Why Use Guided Discovery Problems?

Guided discovery problems can be fun, which, all by itself, may be a good enough reason to use them. But, perhaps more importantly, well-designed guided discovery problems are nicely aligned with research findings on how students learn science.

As stated by the National Research Council (2000, Inquiry and the National Science Education Standards , p. 116-120):

1. Understanding science is more than knowing facts.
2. Students build new knowledge and understanding on what they already know and believe.
3. Students formulate new knowledge by modifying and refining their current concepts and by adding new concepts to what they already know.
4. Learning is mediated by the social environment in which learners interact with others.
5. Effective learning requires that students take control of their own learning.
6. The ability to apply knowledge to novel situations, that is, transfer of learning, is affected by the degree to which students learn with understanding.

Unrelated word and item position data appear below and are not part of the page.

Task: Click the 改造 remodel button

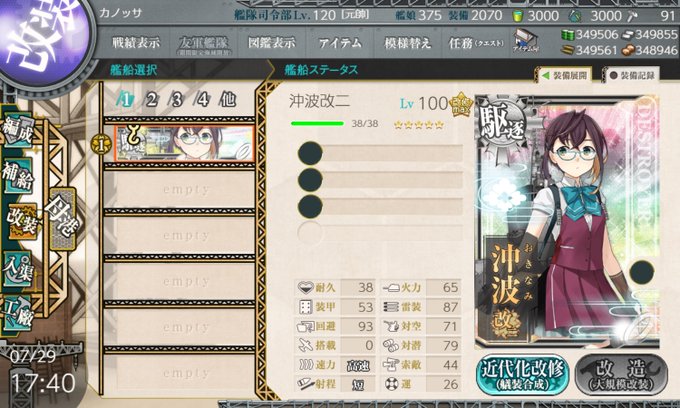Action: pyautogui.click(x=621, y=375)
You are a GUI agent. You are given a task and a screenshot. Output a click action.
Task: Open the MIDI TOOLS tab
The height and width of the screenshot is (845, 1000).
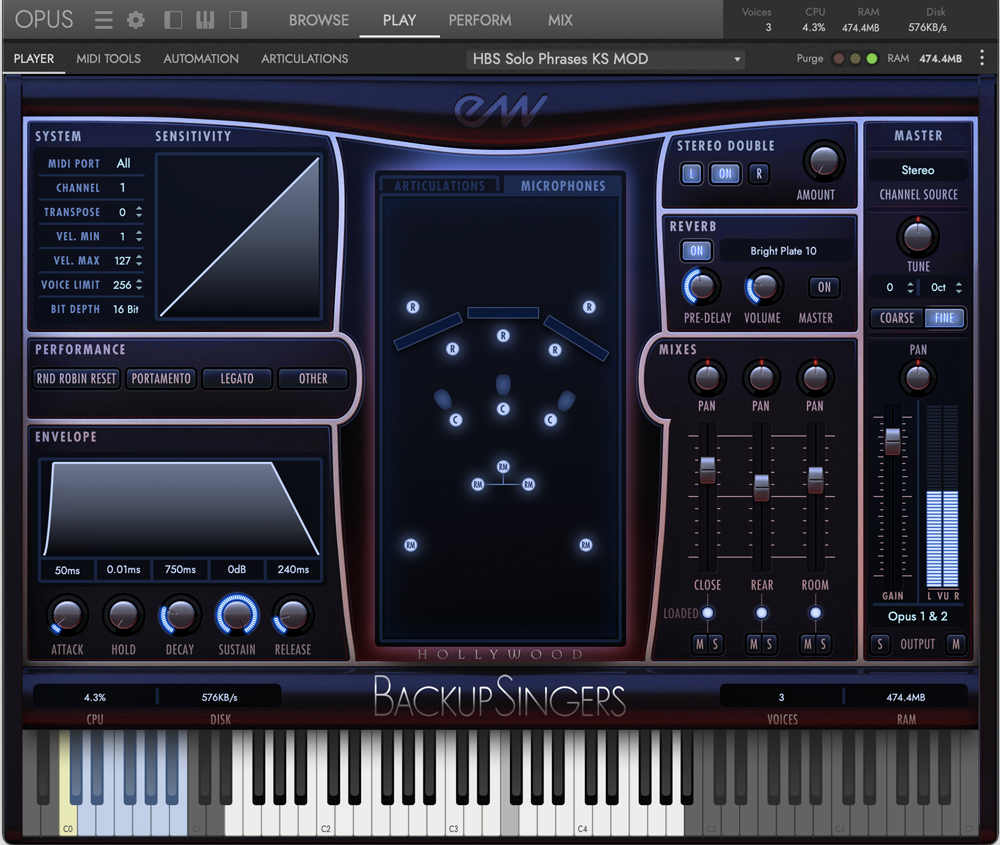[108, 59]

In summary, mastery of science content requires deep conceptual understanding, which must be actively constructed by the learner. The learner must fit any new concept into his/her pre-existing framework of knowledge, reconstructing the logic steps that lead to and make sense of the new concept. Some students (like many of us academic types) may naturally do this while listening to lectures or reading texts, but most students don't, often because it never even occurs to them to do so, or because they think they can't do it, or because they truly are unable to do so without help. So for most students, the active construction of knowledge must be explicitly facilitated by the instructor.

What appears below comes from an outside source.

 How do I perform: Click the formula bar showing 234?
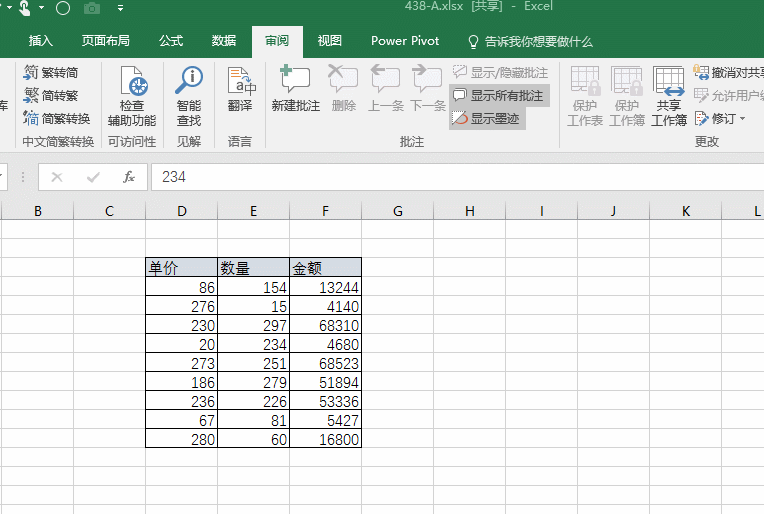tap(450, 177)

One effective way to do this is with guided-discovery problems, which are inherently engaging because they take advantage of the brain's natural attraction toward progressive tasks, each with just the right degree of challenge (witness the tremendous popularity of computer games with their multiple levels of difficulty). Students not only learn the concepts; they also learn that they are capable of logically, step-by-step, working toward the solution of a scientific puzzle even if, at first glance, the puzzle seems unsolvable. Moreover, guided-discovery problems are especially effective at challenging and overcoming a major block to learning: students' misconceptions and naive preconceptions.

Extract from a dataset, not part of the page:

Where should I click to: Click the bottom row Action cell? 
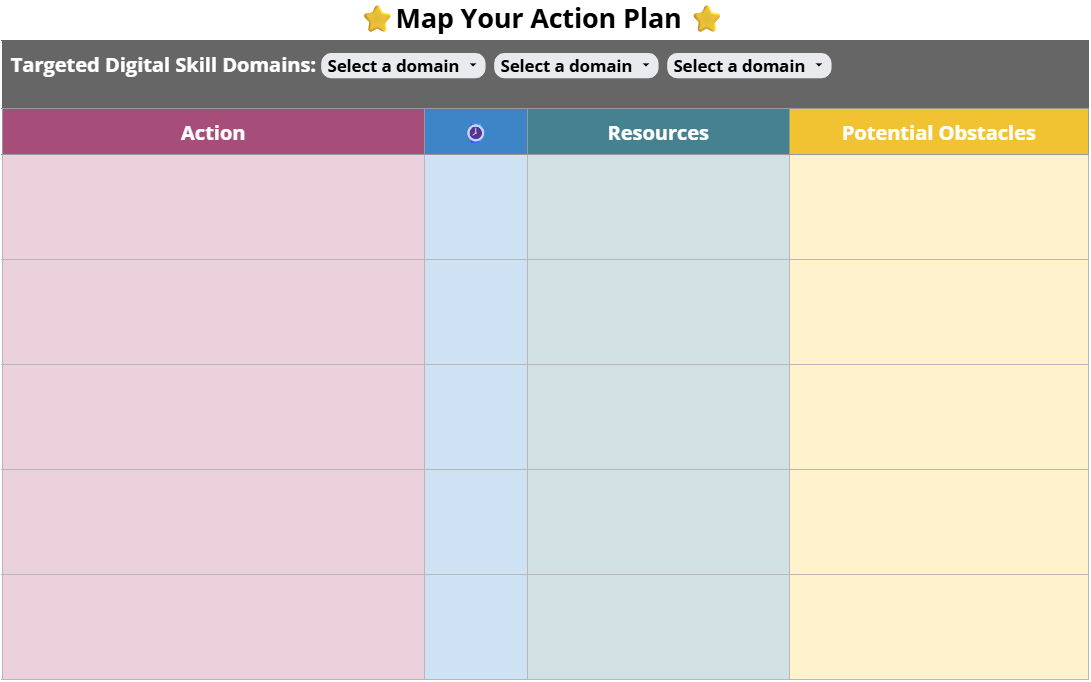[212, 627]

Some of these misconceptions and naive preconceptions are amazingly common. Thus you can specifically address them in guided-discovery problems. Below is a list of some especially common misconceptions and naive preconceptions that I have encountered in my students.

Examples of Common Misconceptions and Naive Preconceptions

• The mantle consists of magma.
• Tectonic plates = crust.
• Convection requires the input of heat.
• The cause of plate motion: tectonic plates are transported by horizontal currents in the mantle, like rafts floating down a river.
• Plate boundary locations are fixed over time.
• During an earthquake, the entire plate moves rapidly, as a rigid block.
• Volcanic gases come from the atmosphere.
• Crystallization always involves drying.
• Metamorphism requires melting.
• As sediment settles to form a layer, the smallest particles settle on the bottom of layer and the largest settle on top (that's what happens when you shake a bag of potato chips, right?).
• The moon's phases are caused by Earth's shadow.
• The seasons of the year are caused by variations in Earth's distance to the sun.
• The equator is warmer than the poles because it's closer to the sun.
• Lower density materials contain more "air" than do higher-density materials.
• Heat rises simply because that is what heat does.
• Materials that rise buoyantly through other materials do so because they are "stronger."
• Materials expand when they cool (analogy: water expands when it turns to ice).
• Global warming is caused by the hole in the ozone layer.